Great green macaws are the largest parrots in their natural range. They are mainly green in color and have a reddish forehead and pale blue lower back, rump and upper tail feathers. The tail is brownish-red tipped with very pale blue. The bare facial skin is patterned with lines of small dark feathers, which are reddish in older and female parrots. Juveniles have grey-colored eyes instead of black, are duller in color and have shorter tails which are tipped in yellow.
Great green macaws are found in Central and South America ranging from Honduras to western Ecuador. They live in dry tropical forests, evergreen rainforests, and in some areas prefer humid woodlands.

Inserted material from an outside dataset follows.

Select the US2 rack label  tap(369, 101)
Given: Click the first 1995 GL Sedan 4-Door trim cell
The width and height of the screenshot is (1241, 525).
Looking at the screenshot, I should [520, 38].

Great green macaws are diurnal and social birds. They are usually seen in pairs or small groups of up to four to eight individuals, very rarely more. In Costa Rica, after the breeding season Great green macaws gather in flocks and migrate towards the coasts in search of food. In Costa Rica, these flocks usually consist of up to 18 birds. Great green macaws are arboreal; they rest and forage in the upper areas of the canopy. These are very noisy birds especially when in flight and their extremely loud, raucous "aak, raak" can be heard at great distances.
Great green macaws are monogamous and form strong pair bonds for life. Their breeding season starts in December and ends in June in Costa Rica, and from August to October in Ecuador. Pairs nest in cavities high up in the trunk, near the crown of the tree. The female lays a clutch of 2-3 eggs and incubates them for 26 days. Chicks hatch weighing 23g, can fly after 12-13 weeks, and are weaned after 18-20 weeks when they weigh over 900g. After fledging juveniles stay with the parents as a family unit for a significant amount of time, only separating gradually from them. Young birds, at least in captivity, become mature after 5 years, and start breeding after 6 or 7 years.
The main threat for the survival of the Great green macaw was habitat loss. It is estimated that between 1900 and 2000 some 90% of the original habitat has been lost in Costa Rica. Private land not owned by the government is or has been developed into agricultural fields for the production of crops such as oil palm, pineapples, and bananas. As of 2015 Indio-Maíz Biological Reserve in Nicaragua is threatened by settlers moving into the reserve to found farms, especially of subsidence agriculture, oil palm, and cattle. Other threats have included hunting pressure for sport and the feathers and the pet trade. In some areas, Great green macaws are considered pests on maize cultivation and are persecuted for that reason. They have also been killed for food.
According to the IUCN Red List, the total Great green macaw population size is fewer than 2,500 mature individuals or fewer than 3,700 individuals. There were estimated to be 1,530 individuals in southern Nicaragua-northern Costa Rica. Currently, this species is classified as Endangered (EN) on the IUCN Red List, and its numbers today are decreasing.
Due to their diet, Great green macaws may act as seed dispersers; they distribute seeds from the various fruits, particularly of the almond tree Almendro, which these birds are fond of the most.